▶ GOAL OF THE EXERCISE: Reproduce the lines below exactly, from the one containing "Viewport: 512px width, 378px height." through the one containing "Choose the Day of Infamy scenario", both included. Leave out any pictures.

▶ DATA SUPPLIED:
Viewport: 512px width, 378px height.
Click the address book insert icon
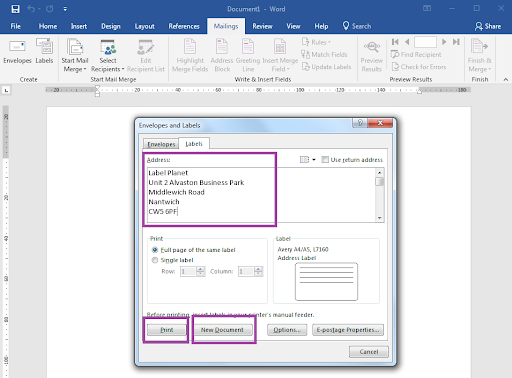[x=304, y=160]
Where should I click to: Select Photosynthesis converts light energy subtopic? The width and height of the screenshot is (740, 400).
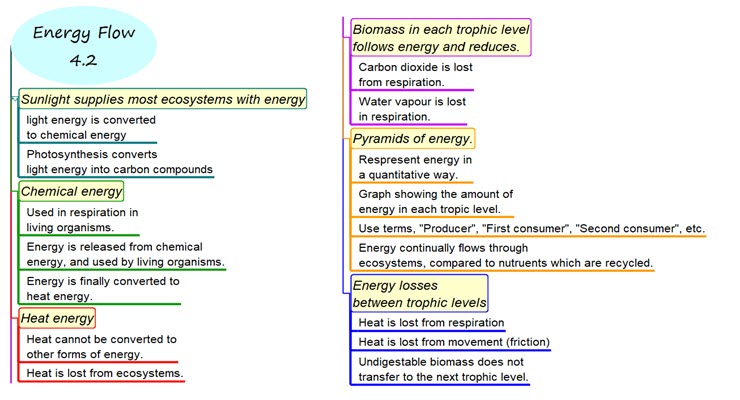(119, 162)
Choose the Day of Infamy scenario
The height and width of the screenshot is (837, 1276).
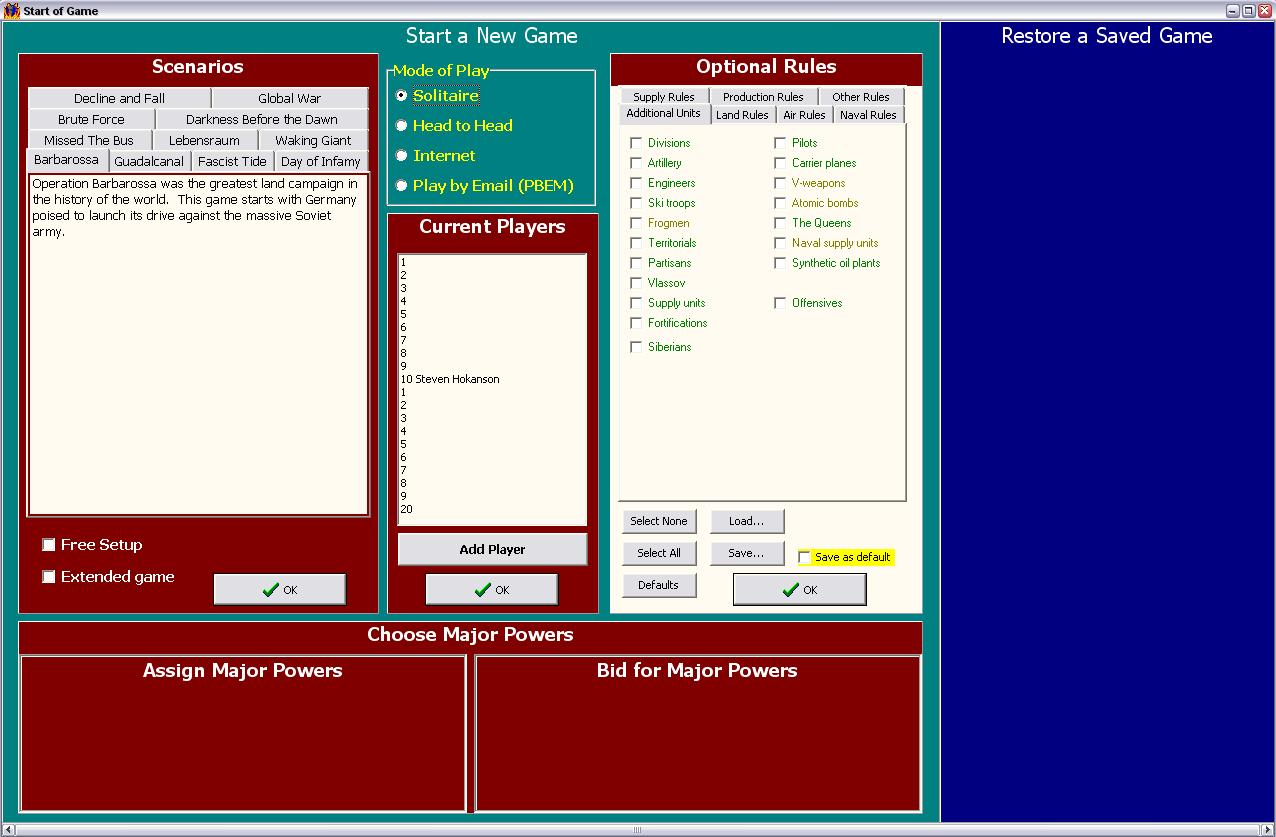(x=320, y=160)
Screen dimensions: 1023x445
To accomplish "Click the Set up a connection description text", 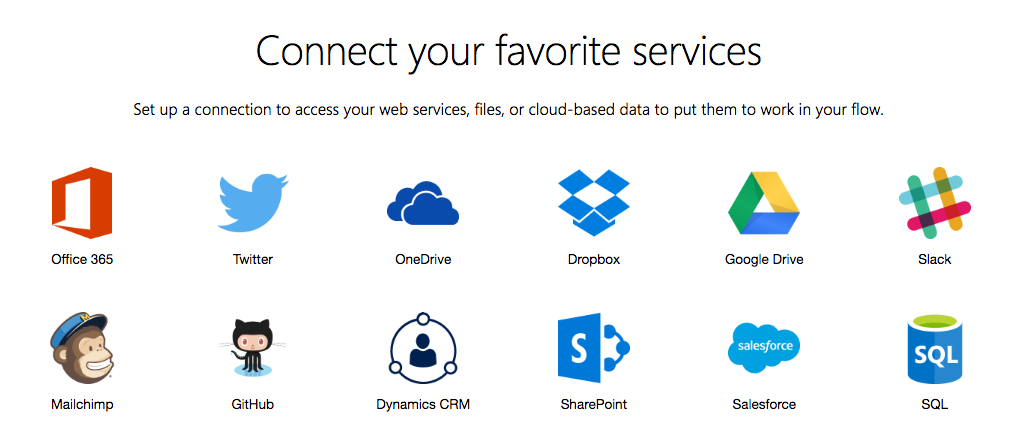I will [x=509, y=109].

* * *

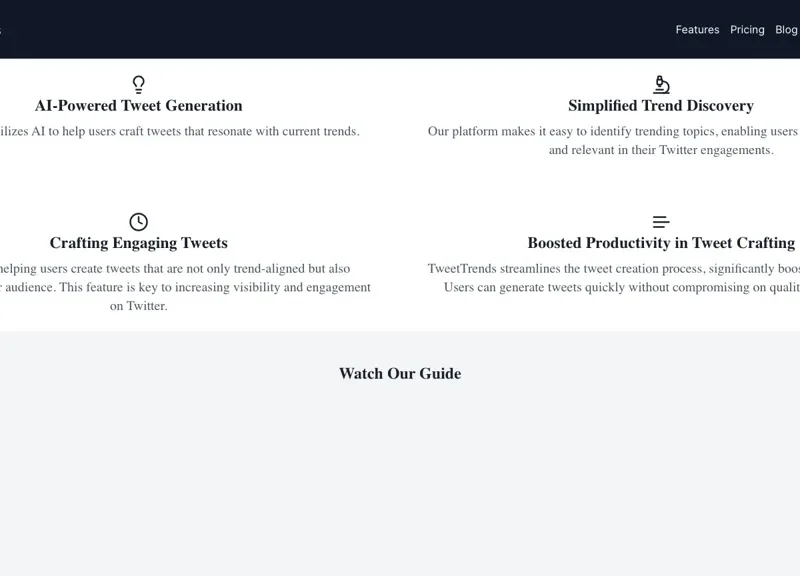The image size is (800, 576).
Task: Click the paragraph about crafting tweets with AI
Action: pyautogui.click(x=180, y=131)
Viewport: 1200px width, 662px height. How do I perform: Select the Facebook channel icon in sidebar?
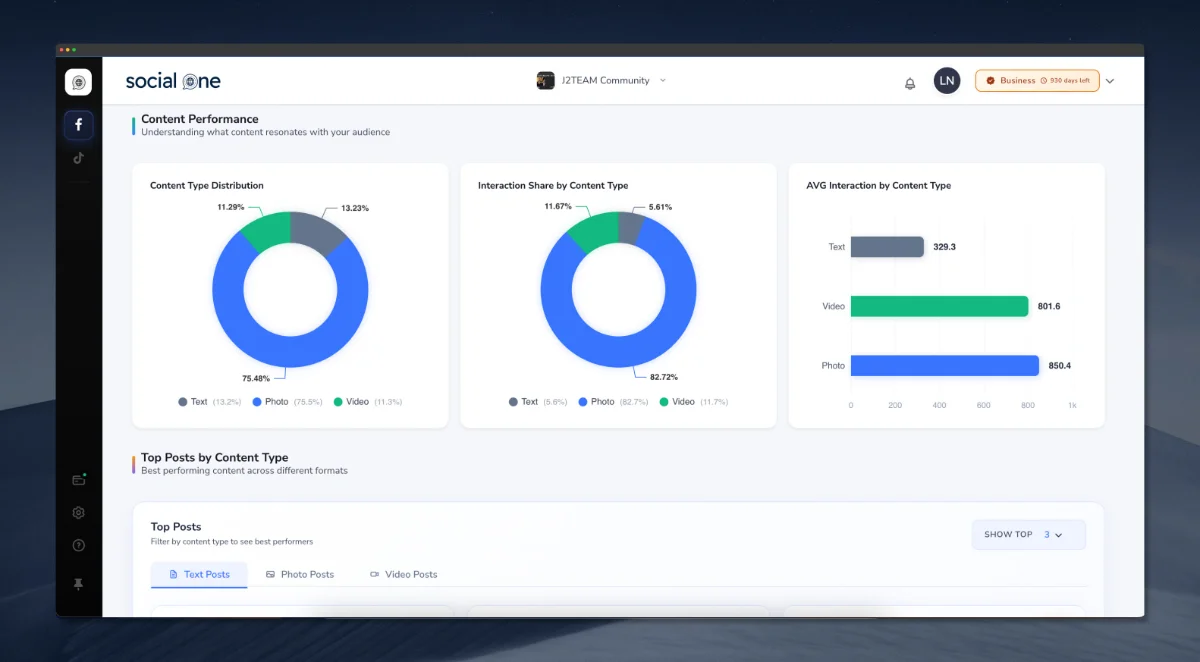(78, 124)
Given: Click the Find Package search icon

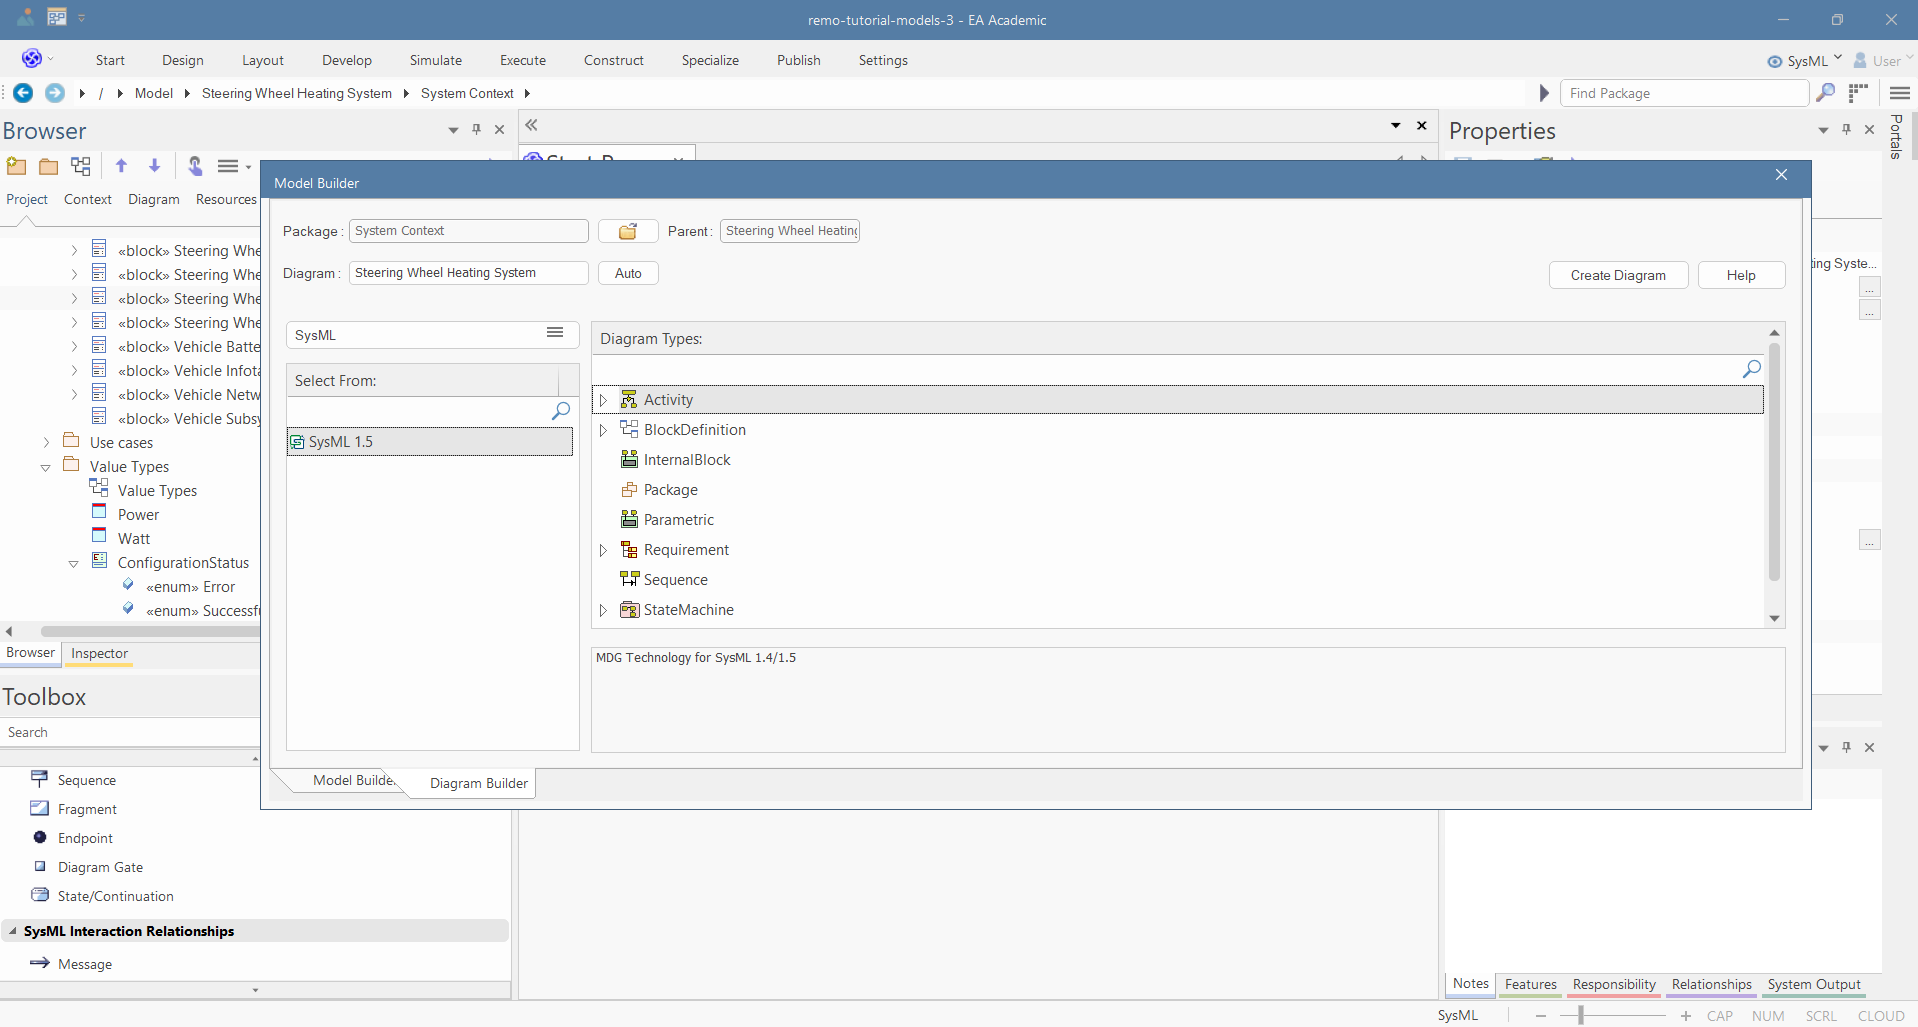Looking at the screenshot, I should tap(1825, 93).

▶ EXPECTED ANSWER:
Viewport: 512px width, 378px height.
Click the address book insert icon
[x=304, y=160]
Where should I click to: Select Photosynthesis converts light energy subtopic? The width and height of the screenshot is (740, 400).
(119, 162)
Choose the Day of Infamy scenario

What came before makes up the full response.